ORDRE. Le Kadosch étant le couronnement du Rose­ Croix, les 2 grades ont le même ordre, celui de bon pasteur

 

GLAIVE. Nous n'avons pas de glaive, notre seule arme est la parole.

 

SIGNE. Porter sur la bouche les trois premiers doigts de la main droite et la retirer en demi-cercle, comme pour Saluer. Il signifie que c'est avec la parole que nous devons opérer.

 

PAROLES. Vérité1. Réponse : Humanité; elles se disent en donnant l'attouchement.

 

ATTOUCHEMENT. Se prendre mutuellement les 3 premiers doigts de la main droite; le 1er F.°., pressant légèrement les doigts de l'autre, dit, à l'oreille : VÉRITÉ ; le 2è F.°. répond par une même pression, en disant HUMANITÉ 

 

 

MOT DE PASSE : Na‑tu‑re ; on le syllabise, en tenant la main droite sur l'épaule de l'adversaire, les deux mains gauches réunies.

 

AGE. Je ne compte plus. (L'ouvrage étant fini.)

 

MARCHE. Étant à l'ordre, faire 3 pas précipités. (lis indiquent l'empressement qu'on doit mettre à faire le bien et à corriger les abus.)

 

BATTERIE. Neuf coups : oo+i . Le 8 couché désigne la chaîne sans fin qui lie les maçons des deux hémisphères; le chiffre un détaché indique l'unité de vue.

 

CORDON. Point : un sage doit savoir se passer d'un décor inutile.

 

TABLIER. Point, l'ouvrage étant censé fini.

 

BIJOU DU CHEV.'. Un petit aigle à 2 têtes, blanche et noire, ailes déployées, tenant dans ses serres l'épée de la science.

 

BIJOU Du KAD.°. PHILOS.°.. Un soleil d'or à rayon d'argent, brodé ou de métal, porté sur le sein gauche.

 

HABILLEMENT. Tenue de ville, habit noir et gants blancs.

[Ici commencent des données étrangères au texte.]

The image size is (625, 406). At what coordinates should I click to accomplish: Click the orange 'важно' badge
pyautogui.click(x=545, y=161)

Nous gravons des balustres avec le burin.

DATES. Si nous datons nos balustres de l'an de la vr.°. lum.0., c’est-à-dire de la création du monde, nous figurons, à la manière des élus de la vérité, cinq zéros : 00000 (inconnu), qui signifie date inconnue. Si nous datons de l'an de la Lumière nous ajoutons 4000 au millésime cou­rant, à partir du 1er mars.

Notre étendard est blanc, à franges d'or, on brode au milieu, entre les lettres K.°.S.°., un globe ailé dont les ailes sont vertes3.

 

1 La VÉRITÉ est la conformité de l'idée avec son objet, d'un récit avec le fait, d'un discours avec la pensée. Elle est l'opposé de mensonge, d'erreur, de flatterie. La vérité est ce qui est (Bossuet). Ainsi l'homme est capable de connaître la vérité, parce qu'il peut concevoir ou découvrir ce qui est. La vérité n'est que la conformité de nos jugements avec les faits et la nature des choses. Elle est l'objet et le terme de l'intelligence qui ne se développe que par la connaissance de ce qui est. On évite les embarras du mensonge en disent la vérité. Le meilleur livré est celui qui renferme le plus de vérités.

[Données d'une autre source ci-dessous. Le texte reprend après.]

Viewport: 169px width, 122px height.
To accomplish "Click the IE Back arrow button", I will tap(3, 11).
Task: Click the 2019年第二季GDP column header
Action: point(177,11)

VÊRITÉS signifie choses véritables. Les vérités que l'on aime le moins à entendre sont celles qu'il importe le plus de savoir (Boiste).

On doit faire connaître aux hommes toutes les vérités qui leur sont utiles, et l'on doit leur taire celles qui peuvent troubler leur conscience, alarmer leur foi, altérer leur repos.

2 L'HUMANITE ( en latin humanitas d’humus, terre), c'est le genre humain, c'est tous les hommes vivants et à naître et même ceux qui ne sont plus. Elle distingue l'homme de l'animal et le classe dans l'ordre des êtres. C'est la famille humaine considérée collectivement par rapport à sa nature, sa fonction, son but et sa destinée. Tout le bien qui a été fait dans le cours des âgés, a été fait pour l'humanité. Tout ce qui a été vil, injuste, tyrannique, à été fait contre elle. Le but de l'existence présente, comme celui de la maçonnerie, est l'éducation de l'humanité ; elle est perfectible, et doit progresser sans cesse sur tous les points du globe.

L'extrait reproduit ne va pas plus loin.